§ Text extract
--- START ---

Handling irregular sequences

From: David E. Hollingsworth (deh@fastanimals.com)
Date: Fri Oct 05 2001 - 14:23:58 EDT


The definition of UTF-32 (and the modifications to UTF-8 for Unicode
3.1) make it clear that conformant processes shall not generate
irregular sequences. However, they do not (and perhaps they
shouldn't) indicate what a process should do when encountering an
irregular sequence, and I'm curious what people are doing in practice.

--- END ---

§ What the exercise asks
In the post on handling irregular sequences, what does the definition of UTF-32 make clear about conformant processes?

§ Dataset rows
--- START ---

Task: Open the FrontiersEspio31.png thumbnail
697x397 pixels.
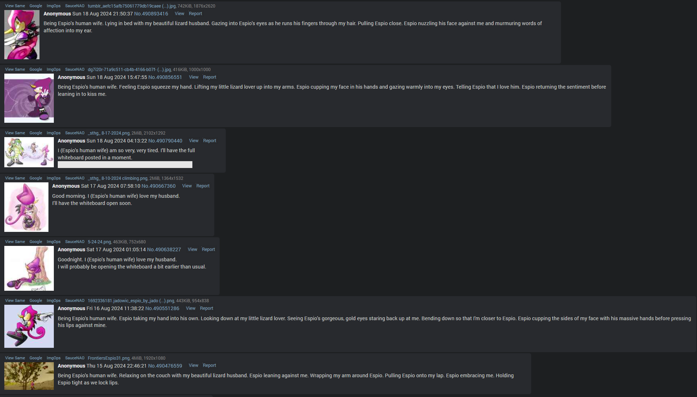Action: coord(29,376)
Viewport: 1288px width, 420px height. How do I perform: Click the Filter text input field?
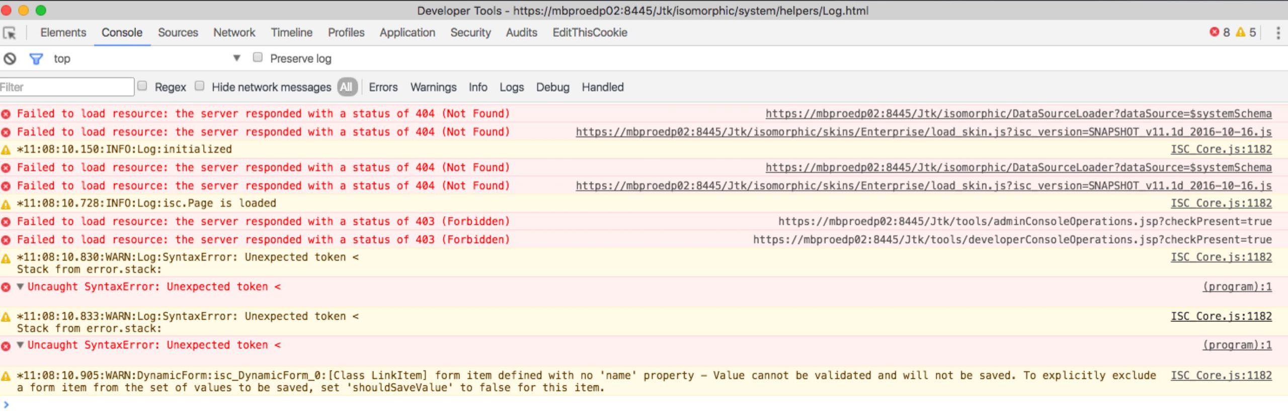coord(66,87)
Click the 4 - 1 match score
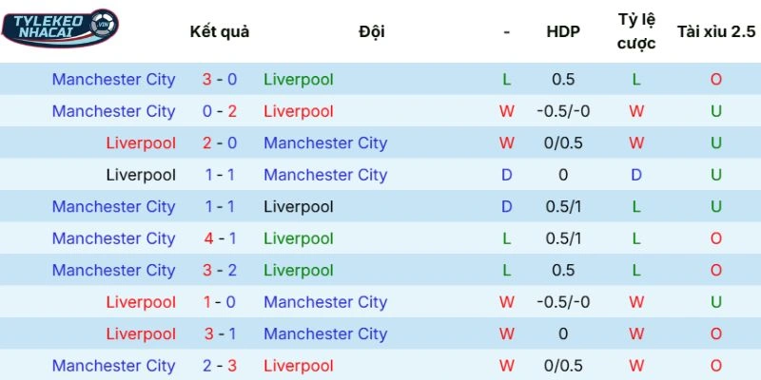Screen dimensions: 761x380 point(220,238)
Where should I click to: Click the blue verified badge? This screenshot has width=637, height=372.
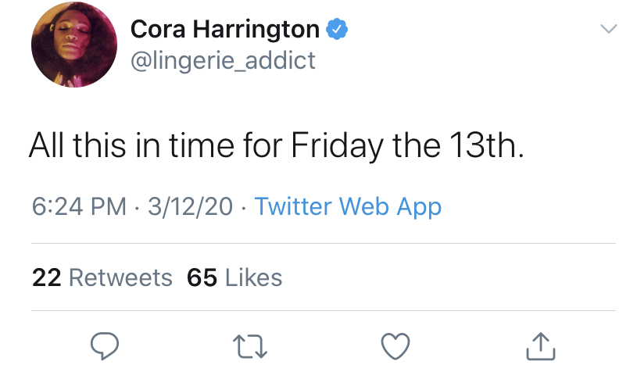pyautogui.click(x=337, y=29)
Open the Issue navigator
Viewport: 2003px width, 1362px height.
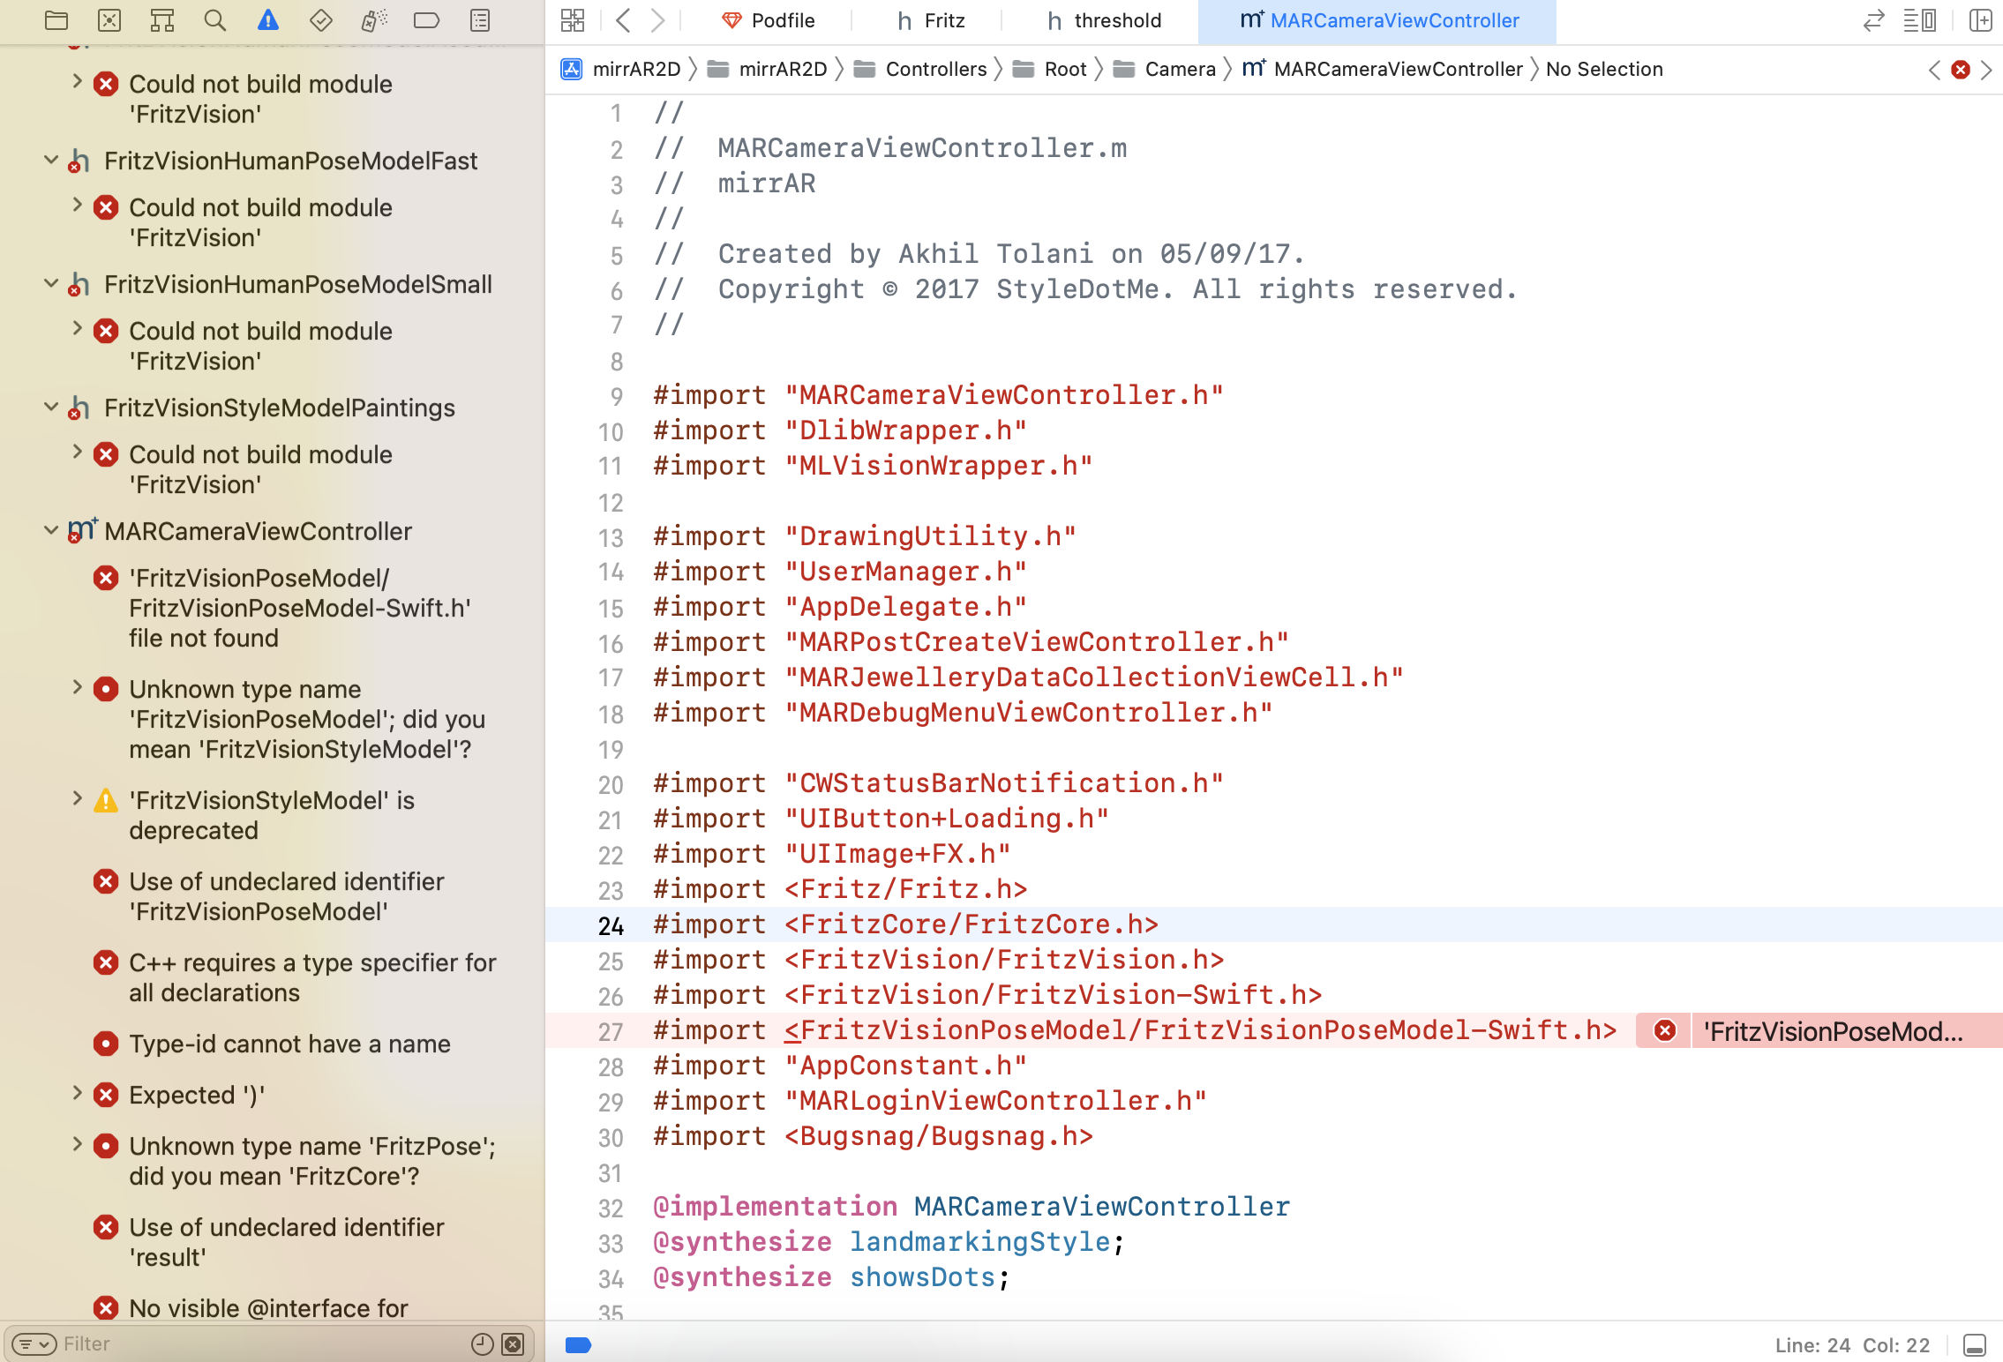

--- END ---
--- START ---

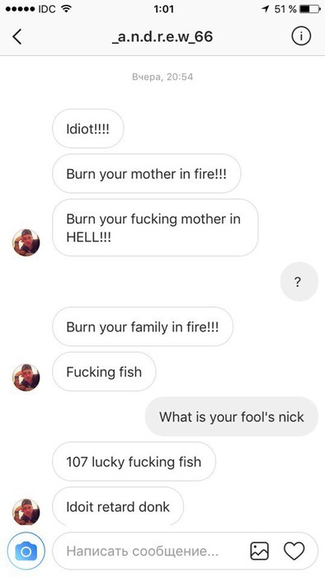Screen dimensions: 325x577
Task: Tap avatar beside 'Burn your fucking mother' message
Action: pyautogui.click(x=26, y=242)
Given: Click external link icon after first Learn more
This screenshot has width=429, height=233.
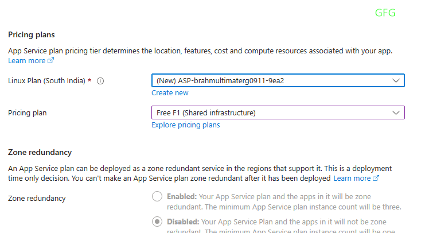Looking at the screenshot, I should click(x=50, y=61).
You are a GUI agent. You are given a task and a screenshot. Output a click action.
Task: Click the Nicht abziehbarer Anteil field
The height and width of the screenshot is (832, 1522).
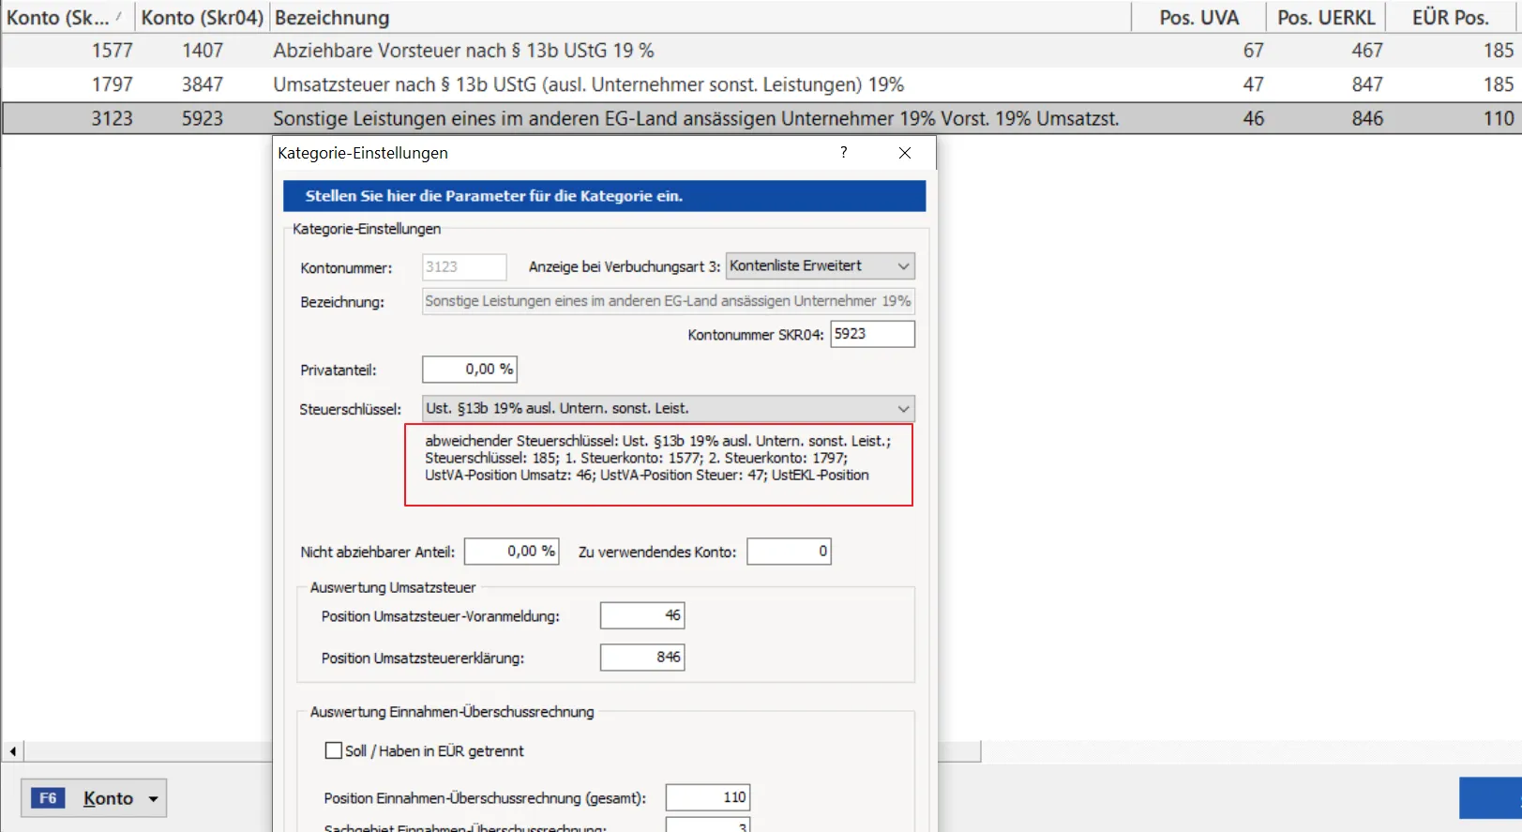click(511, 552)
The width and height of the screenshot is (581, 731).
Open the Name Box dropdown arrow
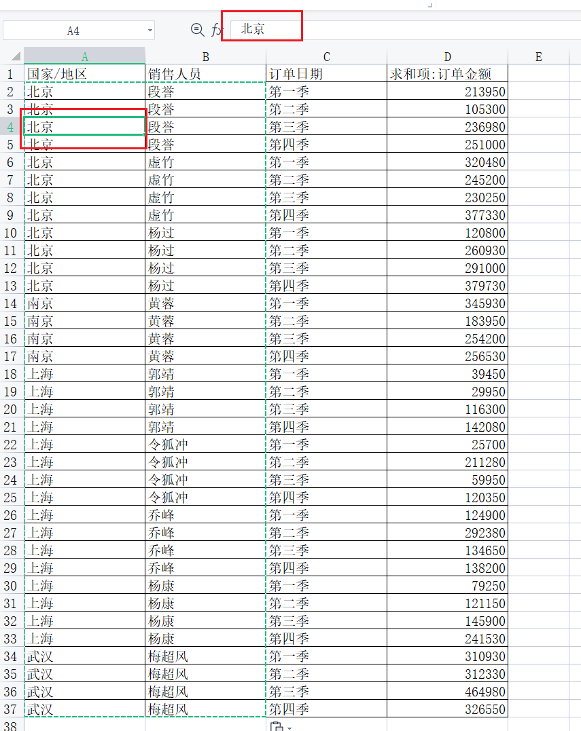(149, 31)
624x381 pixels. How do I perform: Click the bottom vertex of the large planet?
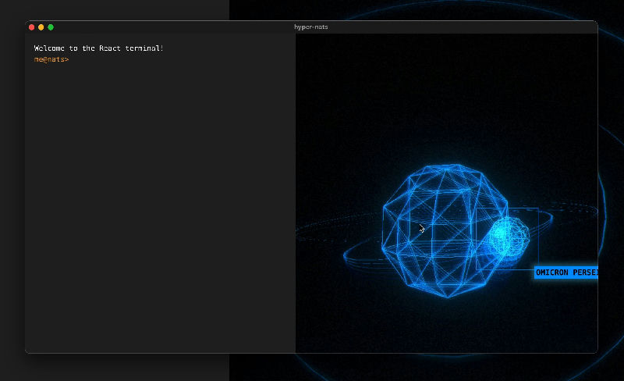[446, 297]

--- END ---

§ Exercise answer
Conformant processes shall not generate irregular sequences.